Revue de presse Cachemire - 12 août 2016

Cachemire indien : maintien du couvre-feu, suspension des téléphones portables et manifestations à venir

Les autorités augmentent les mesures de restriction : le couvre-feu est étendu à de nombreuses villes et les lignes de téléphonie mobiles sont coupées afin d'empêcher de futures manifestations. Copie d'écran de The Hindu, le 12 août 2016.
Les autorités augmentent les mesures de restriction : le couvre-feu est étendu à de nombreuses villes et les lignes de téléphonie mobiles sont coupées afin d'empêcher de futures manifestations. Copie d'écran de The Hindu, le 12 août 2016.
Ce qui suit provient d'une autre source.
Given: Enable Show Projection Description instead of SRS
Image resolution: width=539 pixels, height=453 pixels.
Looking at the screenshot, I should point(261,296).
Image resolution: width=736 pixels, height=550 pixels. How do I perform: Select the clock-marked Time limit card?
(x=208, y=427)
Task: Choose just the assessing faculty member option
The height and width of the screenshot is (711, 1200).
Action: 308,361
The Hindu – Des mesures encore plus restrictives au Cachemire indien. Les autorités ont suspendu les services de téléphonie mobile dans la région par mesure de précaution. Le service d’État prépayé BSNL est le seul à ne pas être concerné. Selon un officier de police, le but de cette coupure des lignes mobiles est de maintenir l’ordre public et d’empêcher la diffusion de rumeurs. D’intenses affrontements ont en effet éclaté vendredi 5 août entre les forces de sécurité et des manifestants dans plusieurs zones du Cachemire indien, causant 3 morts et des centaines de blessés. Ces altercations entre la police et les manifestants font suite au meurtre le 8 juillet dernier de Burhan Wani, commandant du groupe séparatiste Hizb-ul-Mujahideen (voir notre revue de presse du 11 juillet). Elles durent maintenant depuis plus d’un mois et ont déjà fait 55 morts.
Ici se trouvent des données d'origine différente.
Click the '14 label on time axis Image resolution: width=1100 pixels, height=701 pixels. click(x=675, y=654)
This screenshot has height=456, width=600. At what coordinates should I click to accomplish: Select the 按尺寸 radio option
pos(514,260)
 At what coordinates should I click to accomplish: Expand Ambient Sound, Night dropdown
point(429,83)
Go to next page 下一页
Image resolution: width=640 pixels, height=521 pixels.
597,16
Le couvre-feu déjà établi dans certaines zones (voir notre revue de presse du 12 juillet) a quant à lui été étendu. Les autorités ont également imposé de sévères restrictions pour empêcher une manifestation prévue par les séparatistes à Eidgah. Le couvre-feu concerne désormais tout le district de Srinagar, les villes d’Anantnag, de Shopian, de Baranula, d’Awantipora, de Pampore et de Ganderbal et les régions de Bugdem, Chadoora, Magam, Kunzer Tangmarg et Pattan. Les écoles, collèges, commerces, stations-service, bureaux privés et transports restent quant à eux fermés au public. Selon un officier de police, le personnel est également très rare dans les bureaux du gouvernement et les banques.